Converta as linhas de todos os itens abaixo em uma tabela Markdown com as colunas "Nº" e "Linha", numerando cada linha e omitindo as linhas em branco. Deixe as imagens fora da resposta.

++++ Dados fornecidos

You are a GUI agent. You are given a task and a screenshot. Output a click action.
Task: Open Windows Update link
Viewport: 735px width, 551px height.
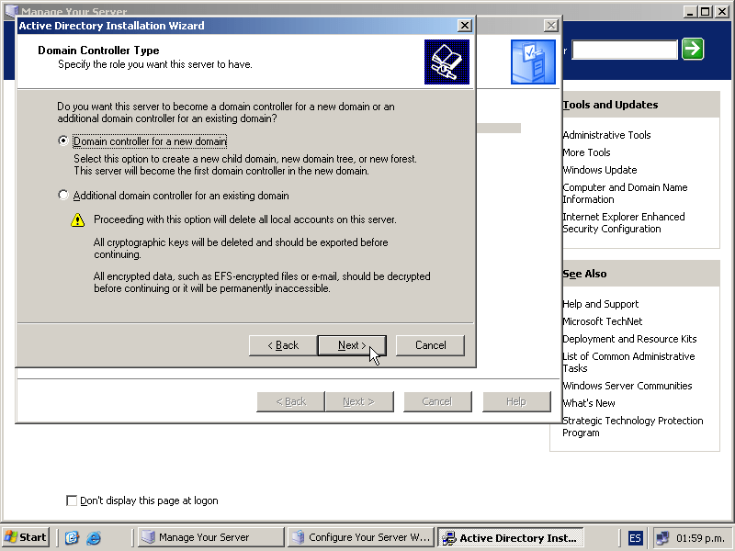[599, 170]
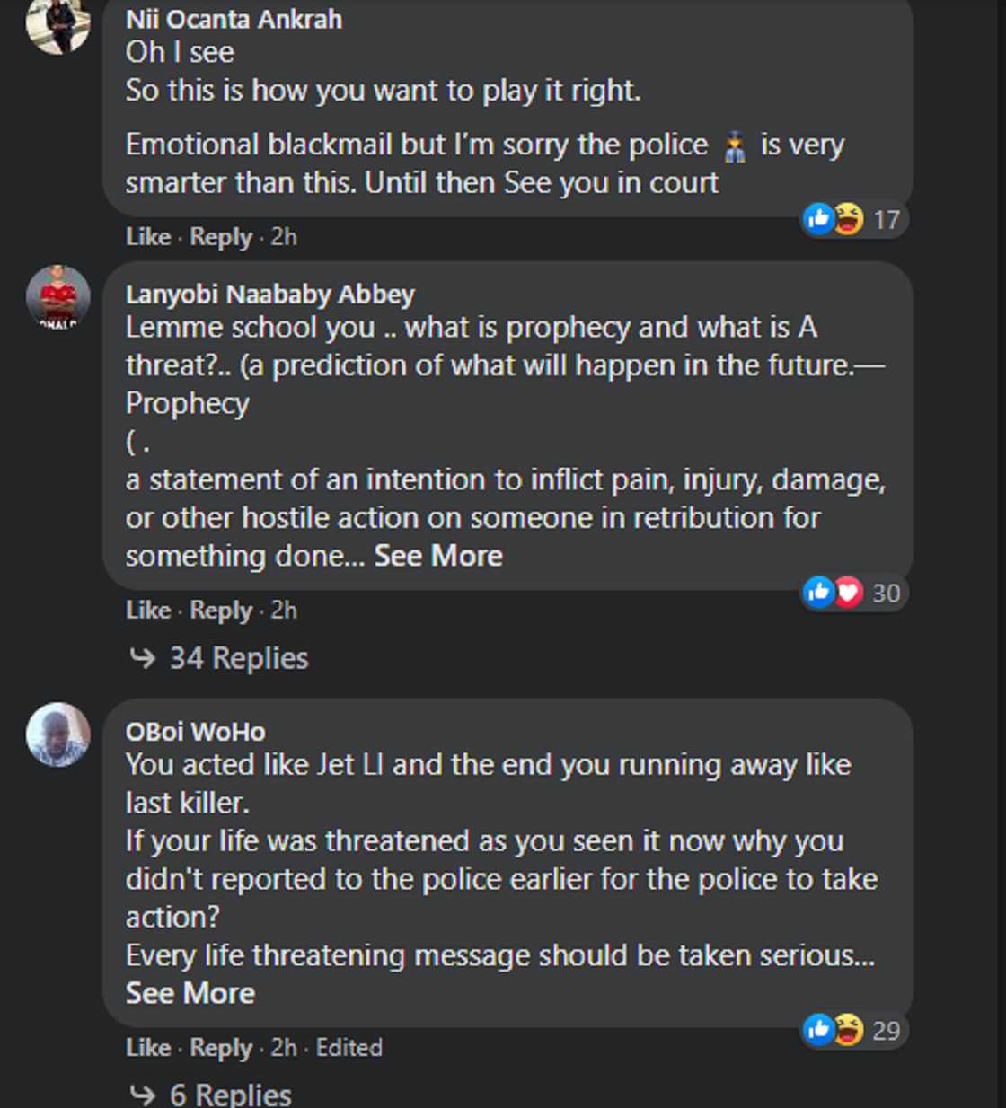
Task: Expand Lanyobi's comment with See More
Action: 438,556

++++++++

**Resposta à tarefa**
| Nº | Linha |
|---|---|
| 1 | You are a GUI agent. You are given a task and a screenshot. Output a click action. |
| 2 | Task: Open Windows Update link |
| 3 | Viewport: 735px width, 551px height. |
| 4 | [599, 170] |
| 5 | Task: Expand Lanyobi's comment with See More |
| 6 | Action: 438,556 |